Figure 2—figure supplement 2. NMJ formation appears grossly normal in HB9-Wls^-/- mice.

(A) Immunostaining of NMJs in diaphragm of E18.5 control and HB9-Wls^-/- embryos with anti-NF and anti-Syn to label motoneuron axons and synaptic vesicles (Green). R-BTX stains postsynaptic AChR (Red). (B) Statistical results of endplate band width of two genotypes. n = 3 mice per group; Unpaired t-test, p>0.05. (C) Statistical results of AChR cluster size. n = 3 mice per group; Unpaired t-test, p>0.05. (D) Statistical results of AChR number. n = 3 mice per group; Unpaired t-test, p>0.05.

Figure 2—figure supplement 3. Comparable NMJ formation between HSA-Wls^-/- and HB9/HSA-Wls^-/-, Wnt1-Wls^-/- and HB9/Wnt1-Wls^-/- mice.
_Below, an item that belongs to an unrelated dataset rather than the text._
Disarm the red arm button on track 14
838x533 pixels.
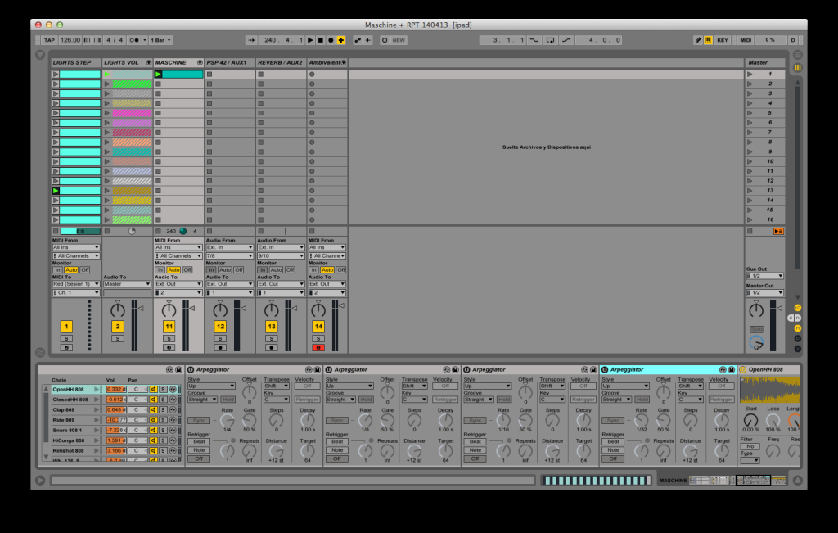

(A) Immunostaining of NMJs in diaphragms of HSA-Wls^-/- and HB9/HSA-Wls^-/- E18.5 embryos with anti-NF/Syn (Green). R-BTX stains postsynaptic AChR (Red). Scale bar, 100 μm. (B) The statistics of endplate width and AChR cluster number in A. n = 3 mice per group; Unpaired t-test. p>0.05. (C) Immunostaining of NMJs in diaphragms of Wnt1-Wls^-/- and HB9/Wnt1-Wls^-/- E18.5 embryos with anti-NF/Syn (Green). R-BTX stains postsynaptic AChR (Red). Scale bar, 100 μm. (D) The statistics of endplate width and AChR cluster number in C. n = 3 mice per group; Unpaired t-test. p>0.05.